I don't feel the need to add more.

Again, this is presented as established fact, but that's not the most disturbing thing about this particular slide, or for that matter, the whole presentation.

It's all couched in race, we know that, and racists gonna racist.

But they are essentially tying race to culture. It's "white culture."

But, it's not. It's Western European culture. The race of Western Europeans happens to be white, but I don't believe the country's foundational principles of individuality, self-reliance, liberty, and the like, are a product of their skin color or genetics. That's pure happenstance.

But by tying culture to race, and then creating tribalist resentment based on race, towards the culture, you effectively attack the culture.

That's the real goal.

"White culture and white racialized identity refer to the way that white people, their culture, customs, and beliefs operate as the standard by which all other groups are compared."

It's not white culture, it's western culture, and yes, the culture, customs, and beliefs do operate as a standard, but not by which all other "groups" are compared, but by which all other individuals are compared.

That's not to say western culture is perfect or hasn't been enriched by the influx and influence of others, but these are the same people who reject such enrichment from one culture to another as "cultural appropriation."

As far as evidence goes, if you can call it that, it is purely outcome based and on its own proves nothing.

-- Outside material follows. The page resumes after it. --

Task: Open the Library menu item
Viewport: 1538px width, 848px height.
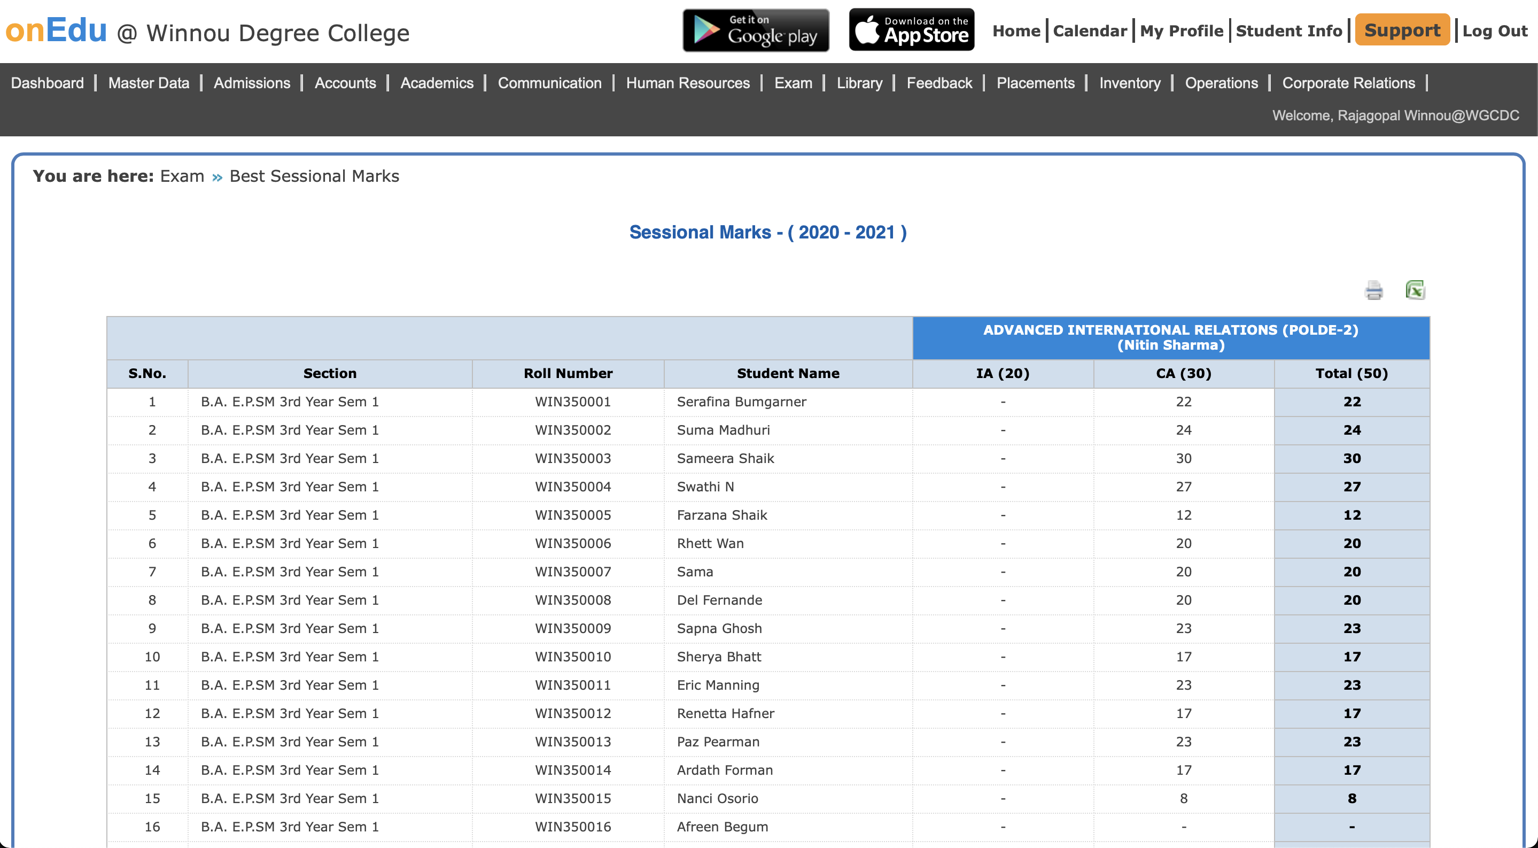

There are many reasons why this is, and black thought leaders have much to say about it, the most recent, and one of the most courageous, being Candace Owens who routinely cites "progressive" policies and the disintegration of the black family structure as leading causes for the difference in results.

You can add Larry Elder, Shelby Steele, Thomas Sowell, and a host of others as well.

James Lindsay, who is at the forefront at battling Critical Race Theory from which such nonsense draws its power and credibility, wrote a piece called, "Eight Big Reasons Critical Race Theory Is Terrible for Dealing with Racism." The entire thing is worth your time, but I want to focus on one point:

  • "Believes science, reason, and evidence are a "white" way of knowing and that storytelling and lived experience is a "black" alternative, which hurts everyone, especially black people."

That's the real battle, that's the real culture war, and it is to everyone's benefit to remember that.